Book Review: Tower of Babel by Michael Sears

A somewhat seedy lawyer with a heart of gold is plunged into the machinations of greedy developers, mobsters, and enraged activists in this crime series debut from Micheal Sears set in Queens, New York.

For his fifth novel, Tower of Babel, Michael Sears has chose the most ethnically diverse urban area in the world as his setting: the borough of Queens, New York, a place where over 130 languages are spoken. That Queens, and by extension the city, is a mélange of all these cultures, messy but dynamic, is something that Sears doesn’t let the reader forget over 350 some-odd pages. He also makes clear that competition defines this metropolis, that nearly everyone wants more than they already have in life. This goes for the poor, who have to scheme and claw and work crazy hours to improve their lot ever so little, and for the wealthy, who, despite an abundance of comfort, never lack for wanting to increase their influence and power. Depending on the economic class of those involved, survival means different things to different people, but if one word can be used to describe a trait predominant in Sears’s world, it is hunger. His characters, full of energy and street smarts, pulse with appetite, a sense of want, and he wastes no time using food and eating as a motif to exemplify this want. His opening scene takes place in a restaurant, that pillar of New York life, where business is discussed and deals are made, where dates are had and people get together just to hang out and laugh with friends. We meet Ted, the novel’s central character, and his work associate Richie, a Queens hustler if ever there was one, at an establishment that happens to reflect the heterogeneous quality of the neighborhood it inhabits:

Gallagher’s Pub, a short walk from Ted’s apartment and a quiet place to get work done in the middle of the day, had been a faltering business when Henry Zhang bought it four years ago. He’d made only two important changes. First, he fired all the bartenders who had been robbing Gallagher blind, installing in their place a troop of female cousins. Then he upgraded the menu to better reflect the changing neighborhood, adding Asian, South American, and Middle Eastern dishes. The weekend dim sum brunch was a hit. And the place still made a great cheeseburger. 

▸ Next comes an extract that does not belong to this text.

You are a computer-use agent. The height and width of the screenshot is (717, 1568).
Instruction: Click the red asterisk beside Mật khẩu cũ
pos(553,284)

Ted is a person who has worked his way both up and down the economic ladder. From a humble Queens background, he had the brains and the work ethic to reach and be successful in law school, and he married a woman from a family of Manhattan blue bloods. That led to him living in a spacious and expensive apartment and to being a real estate lawyer with a prestigious Manhattan firm. He handled cases for clients of great worth. However, a divorce and the 2008 mortgage crisis created difficulties for him at his job. Years later, having left the firm and “bounced through two other firms on a downward career trajectory”, Ted has lost his license to practice. He finds himself back in Queens—“home” as he calls it—and living in a somewhat ratty apartment in a building owned by a Mr. Ortiz, who serves from his storefront office as Ted’s sometime lawyer.  

A person has to eat. Whatever his background, Ted is now doing no more than grinding out a living as a guy who examines public documents for foreclosure auctions on properties that have resulted in surplus money. Ted then tries to find and cut a deal with the properties’ original owners to get them this surplus money the government would otherwise swallow. When everything clicks, the found owner is happy to have had the money returned, and Ted takes a substantial finder’s fee. It’s all legal if unglamorous, and Ted concentrates on finding surplus amounts of modest size. When huge amounts are lying around, like a million dollars, it suggests trouble, Ted has learned, and so he has stuck with “hitting singles and doubles” instead of trying for financial home runs.

Things change with his new case. At Richie’s behest, Ted agrees to look into a situation where the surplus money at stake is a million-two. The person who must be found is an old Queens woman, and she owns land a development corporation wants to build on. It’s the old New York City story: powerful forces, including corrupt politicians, stand to make a lot of money if the development gets done. No old woman in an assisted living facility is going to stop these determined forces, nor are they going to kowtow to activists upset that another working-class neighborhood will be destroyed. As Ted thinks, “There would be luxury hotels with views of both the Mets’ ballpark and the tennis stadium, and a combined shopping mall and mixed-use high rise”. When Richie is murdered soon after Ted and Richie’s lunch, Ted finds that he must stick with the big surplus money case, and a visit to the elderly woman who could claim the cash leads him into very dangerous waters.

Michael Sears knows his terrain. Queens comes alive in this book in all its diversity, both racially and ethnically. Sears gives us Koreans and Russians, Irish and Italians, West Indians, Arabs, Dominicans, and people of many other backgrounds. Though his prose is merely workmanlike, it is never baggy, and he excels at sharp characterizations. I felt like I knew every person in the book well and that’s saying something as the cast is quite large. 

Is there anything in Tower of Babel we have not seen often enough before? In a word, no. We’ve seen urban dramas about sharkish lawyers, politicians on the take, and greedy real estate developers. However, certain tropes work over and over because they correspond to reality. We recognize the world the author is delineating. Michael Sears’s novel is an authentic slice of New York City life (pre-COVID anyway) and an enjoyable way to visit a borough that tends to get short shrift in fiction.